映画と人とわたし by エノキダケイコ

映画は時代の空気や、世代の感覚を伝え続ける、面白くて大切な文化だと思います。KINENOTEとこのブログに、見た映画の感想を記録しています。

ベルナルド・ベルトルッチ監督「孤独な天使たち」2965本目

ベルトルッチ監督最後の作品。2013年。

感触は、巨匠の晩年の作品っていうより、ヨーロッパの気鋭の社会派新人監督の作品みたい。たった1週間のあいだに、目に見えるほど少年が成長するわけではないけど、「友だち」じゃない「きょうだい」との出会いで彼は「ひとり」ではなくなった。ひとりではないことを知った。

姉が口ずさむのは、デヴィッドボウイの「スペース・オディティ」のイタリア語の全然違う歌詞がついてるバージョン。 最後に流れるのはオリジナルの英語版。とてもいいんだけど、その一方、彼らはあまりにも不安定で、見ているこっちまで不安になるくらい危なっかしい。「ドリーマーズ」の少年少女たちと同じような世界だ。
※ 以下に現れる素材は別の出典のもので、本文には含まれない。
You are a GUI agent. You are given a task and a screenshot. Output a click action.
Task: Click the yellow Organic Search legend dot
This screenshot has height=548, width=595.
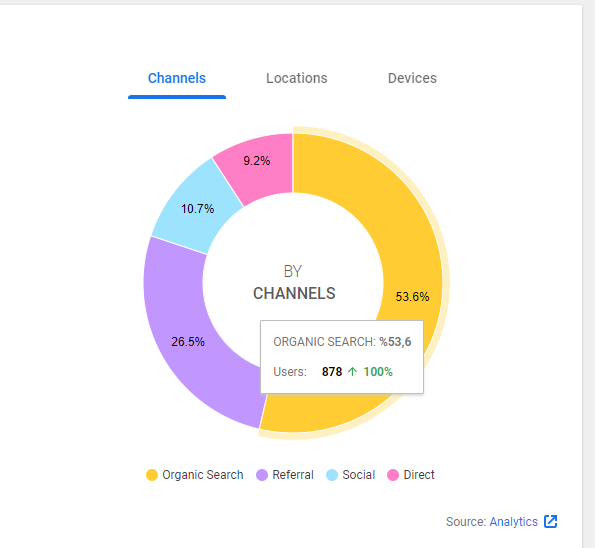coord(152,475)
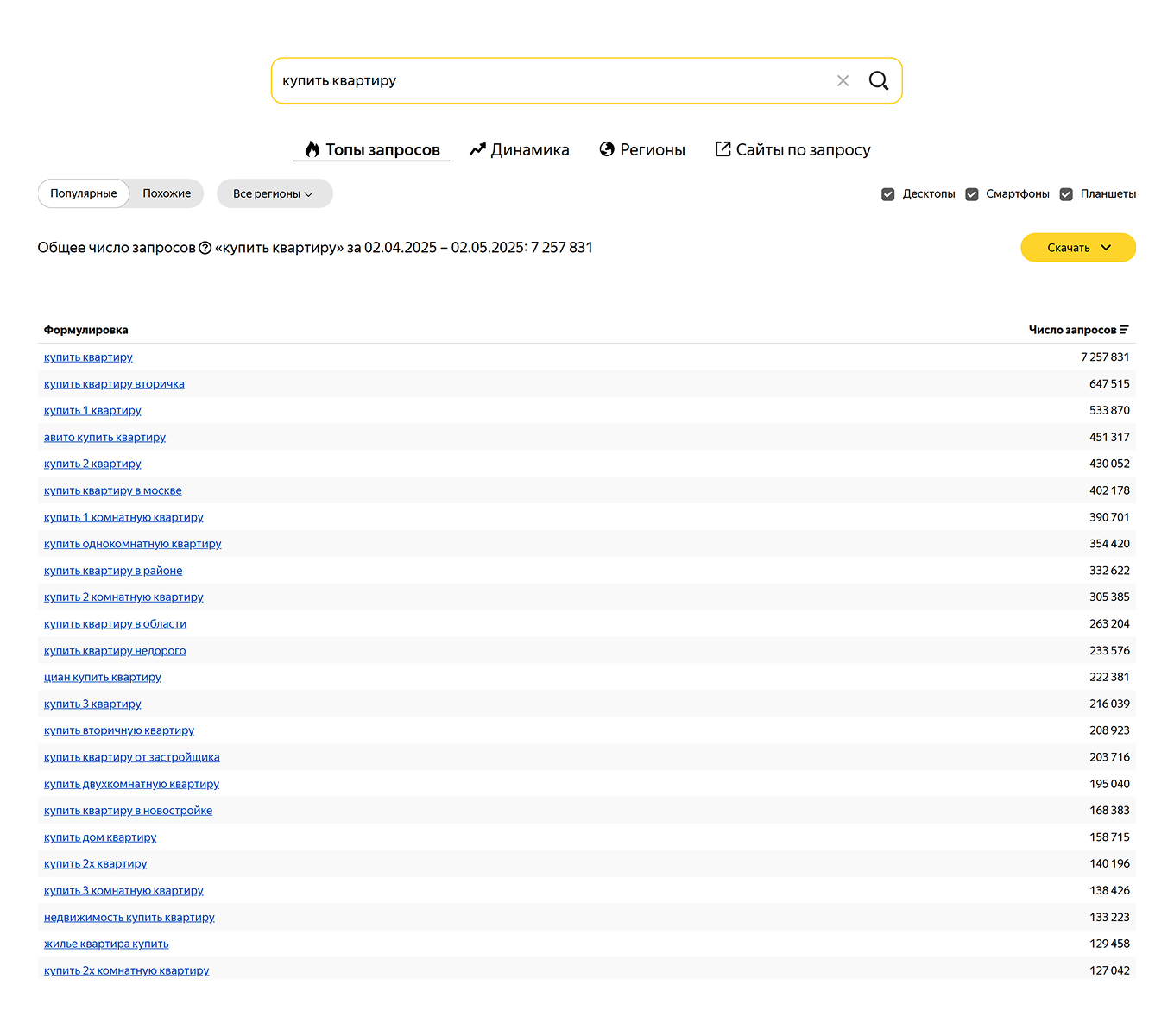1174x1036 pixels.
Task: Open the авито купить квартиру link
Action: [104, 438]
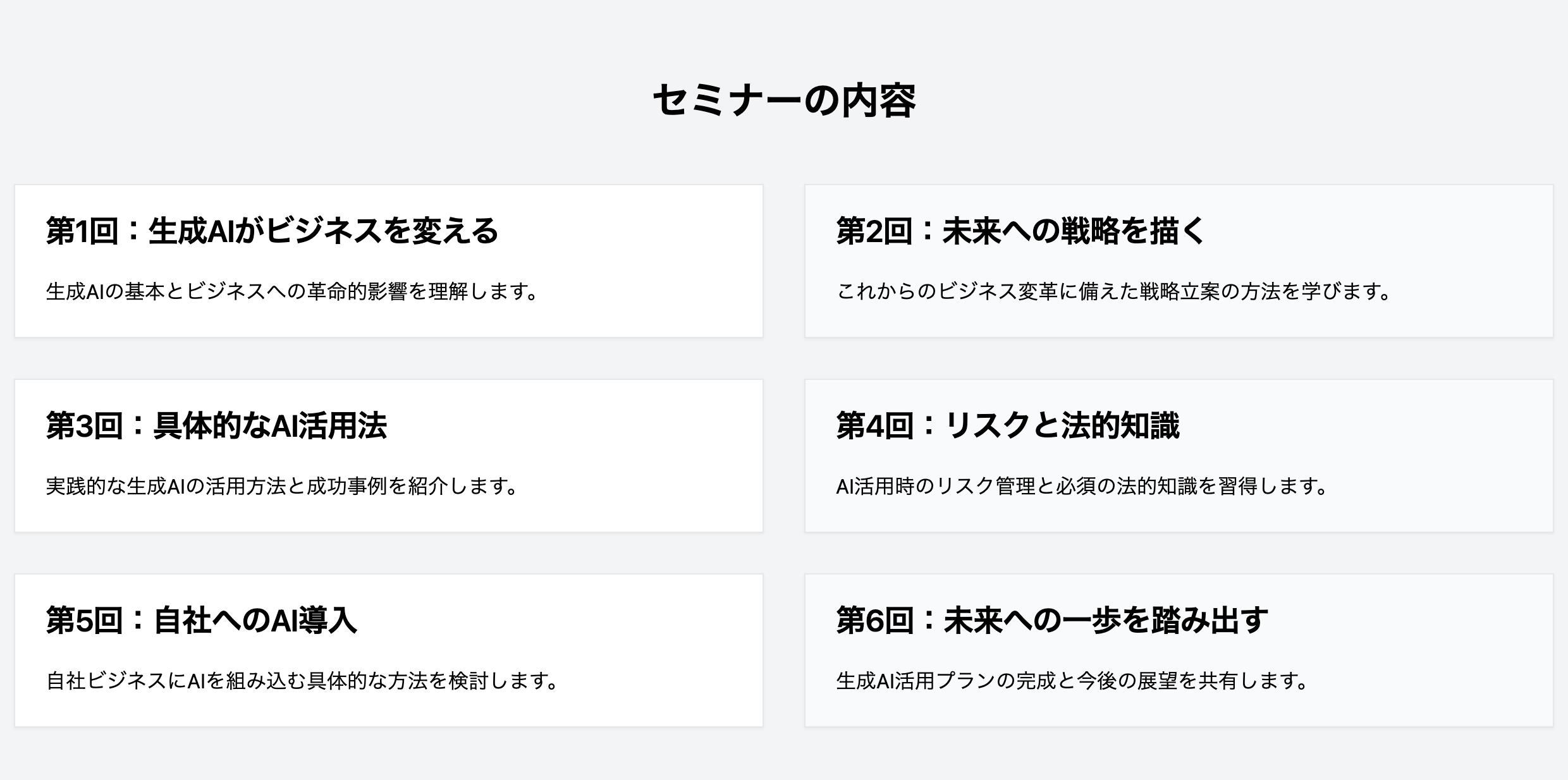Open the 第2回：未来への戦略を描く title
The height and width of the screenshot is (780, 1568).
click(1020, 231)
晩年になると少年時代を描いた作品へと向かう監督っているよね、どういう気持ちなんだろうな…。

孤独な天使たち (字幕版)

孤独な天使たち (字幕版)

  • 発売日: 2017/08/04
  • メディア: Prime Video
 

 

豊島圭介 監督「三島由紀夫VS東大全共闘 50年目の真実」2964本目

公開当時にこれを見た友人から強く勧められてたんだけど、劇場に足を運ぶほどの興味はなく、もっぱら彼の小説を読みながらレンタルに降りてくるのを待っていました。

三島由紀夫の書いたものはとにかく面白い。小心と大胆、ストイックさと強い欲望、矛盾だらけの人格のなかで知性が勝つ、すごく純粋で傲岸不遜な作家。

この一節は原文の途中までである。